Swift’s New “Reputation”

Madelyn Anderson, Opinion Editor

Since her self-titled debut album was released in 2006, Taylor Swift has been an idol to young girls across the world. Her long blonde hair and sweet song lyrics painted a picturesque image of innocence and grace. She was every parent’s dream for their child’s role model.

Record deals, world tours, a mountain of fans and constant red carpet appearances have made her ascent to fame seemingly effortless. As time went on, the original country love songs gave way to pop-y and repetitive radio hits, appealing to a broader base of supporters with each album. From “Fearless,” to “Speak Now,” to “Red,” to “1989,” Swift’s steady climb to international stardom has been nothing but successful.

This time, however, America’s sweetheart may have slipped.

With the cryptic release of singles from her 6th album, Swift is turning heads in a new way.
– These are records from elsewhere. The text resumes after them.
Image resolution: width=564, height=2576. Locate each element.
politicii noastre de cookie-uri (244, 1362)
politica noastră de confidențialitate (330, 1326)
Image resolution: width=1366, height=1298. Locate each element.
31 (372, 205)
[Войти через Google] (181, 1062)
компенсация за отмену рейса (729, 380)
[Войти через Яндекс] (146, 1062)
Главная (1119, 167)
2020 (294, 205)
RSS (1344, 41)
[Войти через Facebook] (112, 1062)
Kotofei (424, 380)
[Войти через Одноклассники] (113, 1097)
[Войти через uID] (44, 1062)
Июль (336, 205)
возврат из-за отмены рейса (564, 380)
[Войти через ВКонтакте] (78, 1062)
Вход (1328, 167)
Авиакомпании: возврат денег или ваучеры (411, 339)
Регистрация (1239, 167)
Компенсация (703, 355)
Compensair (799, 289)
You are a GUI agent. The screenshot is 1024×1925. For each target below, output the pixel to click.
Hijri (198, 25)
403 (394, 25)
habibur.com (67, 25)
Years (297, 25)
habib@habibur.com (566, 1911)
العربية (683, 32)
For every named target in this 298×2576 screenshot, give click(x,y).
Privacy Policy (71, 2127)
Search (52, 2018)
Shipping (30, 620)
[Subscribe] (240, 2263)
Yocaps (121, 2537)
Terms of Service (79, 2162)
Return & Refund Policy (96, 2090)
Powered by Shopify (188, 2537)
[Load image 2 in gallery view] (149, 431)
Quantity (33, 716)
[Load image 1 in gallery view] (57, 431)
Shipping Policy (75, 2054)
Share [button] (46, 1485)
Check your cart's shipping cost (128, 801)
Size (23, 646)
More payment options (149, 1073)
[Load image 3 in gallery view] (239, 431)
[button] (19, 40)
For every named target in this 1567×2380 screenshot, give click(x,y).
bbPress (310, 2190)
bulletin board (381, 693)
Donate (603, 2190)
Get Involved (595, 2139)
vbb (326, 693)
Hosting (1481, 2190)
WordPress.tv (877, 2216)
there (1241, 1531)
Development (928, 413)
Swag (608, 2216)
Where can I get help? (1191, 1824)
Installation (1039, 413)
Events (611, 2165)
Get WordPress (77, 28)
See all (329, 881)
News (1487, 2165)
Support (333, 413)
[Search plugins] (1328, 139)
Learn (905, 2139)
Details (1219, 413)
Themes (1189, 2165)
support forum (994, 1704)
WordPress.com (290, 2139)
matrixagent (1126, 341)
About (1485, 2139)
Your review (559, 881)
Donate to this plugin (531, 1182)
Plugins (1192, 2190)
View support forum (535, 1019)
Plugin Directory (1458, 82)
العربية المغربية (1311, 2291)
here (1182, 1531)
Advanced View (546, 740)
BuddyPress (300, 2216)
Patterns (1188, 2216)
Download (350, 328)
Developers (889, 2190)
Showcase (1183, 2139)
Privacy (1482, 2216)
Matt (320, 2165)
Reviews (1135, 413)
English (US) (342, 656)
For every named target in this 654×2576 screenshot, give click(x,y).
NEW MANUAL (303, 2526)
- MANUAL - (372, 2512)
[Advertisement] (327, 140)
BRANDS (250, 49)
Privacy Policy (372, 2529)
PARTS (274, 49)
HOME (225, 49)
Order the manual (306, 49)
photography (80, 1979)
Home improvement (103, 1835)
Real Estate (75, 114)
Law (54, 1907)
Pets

Gone are the days of innocence and love songs, replaced with electronic sounding pop hits that grace the radio 10 times a day for the next month and are never heard of again.

After a major clash with rapper Kanye West over a degrading song lyric about the artist, Swift was attacked on several social media platforms, being referred to as a “liar” and a “snake.” She had denied giving consent for the lyric, but evidence proving otherwise was eventually found in a video Kim Kardashian posted on her Snapchat story.

Shortly after, she went off the grid for months. No news, no paparazzi pictures, nothing.

The first sign of any activity came when she suddenly deleted all of her social media pages early on August 18th. A few days later, obscure videos of a hissing snake with glowing red eyes appeared on her Instagram account. Subtle.

The first single, Look What You Made Me Do, was released on August 24th. The release was not only a new sound for the artist, but a complete rebranding of Swift’s innocent persona. In the middle of the song, Swift makes a bold statement that could categorize the entirety of her new album:

“I’m sorry, the old Taylor can’t come to the phone right now / Why? / Oh, ’cause she’s dead!”

With this lyric, it is clear that she has broken all ties with her past self, believing that that side of her represented a fake, pushover of a person who always “played the victim.” This is further targeted in the LWYMMD music video.

At first glance, the video is simply an aesthetically pleasing and expensively made production to accompany the star’s new image. But with a closer look, the video is full of cryptic, deeper-meaning imagery: including costumes from previous events and videos, digs at her elite and exclusive friend group, snakes serving hot tea and the presentation of the pseudonym Nils Sjoberg she used to write a song for her ex-boyfriend Calvin Harris on a gravestone.

The scene opens with Swift crawling out of the grave wearing the same dress she wore in Out of the Woods, the last music video shot in the “1989” era. The frame switches from a dark, cemetery scene, to Swift in a brightly lit room, sitting in a bathtub full of 10 million dollars of Neil Lane diamonds. The shot features a one dollar bill, in reference to the dollar she won in a recent sexual assault case.

Perhaps the most unsettling scene in the video puts Swift at the top of a mountain of her former selves, showing versions of her in costumes from the “Speak Now” and “Red” era of concerts fighting to get to the artist. Three minutes and thirty-seven seconds of symbolic imagery and repetitive pop beats later, the “Old Taylor’s” line up in front of a plane labeled “Reputation,” mimicking the words of her critics in regards to her victim-like habits and personalities.

Love her or hate her, you have to admit that Swift is clever. Her timing and the drama behind the release of her new singles have sparked international attention. She is undeniably good at what she does — making pop hits that create something to talk about. The LWYMMD music video broke a YouTube record, achieving 43.2 million views in 24 hours. That’s 30,000 views a minute.

While the songs may not be groundbreaking, especially with the feature of the 90’s hit music “I’m Too Sexy” as a background beat, what LWYMMD lacks in originality it makes up for in the ingenuity of the music video.

Many people, myself included, miss the “Speak Now” and other previous phases of Taylor Swift. Her clever and original songs were anthems for girls everywhere, and now, she has been reduced to the same monotone pop artist that is played constantly on every other radio station.

Her new persona is different from anything she has done before, but will create nothing but success for the artist. The rest of her album is set to be released in early November, and world tour dates and merchandise have already sold out on her website.

Taylor Swift is smart. She’s a business woman who knows how to spin negative attention in her favor. Her sixth studio album will be an impressive push back at those who have looked down on her for years.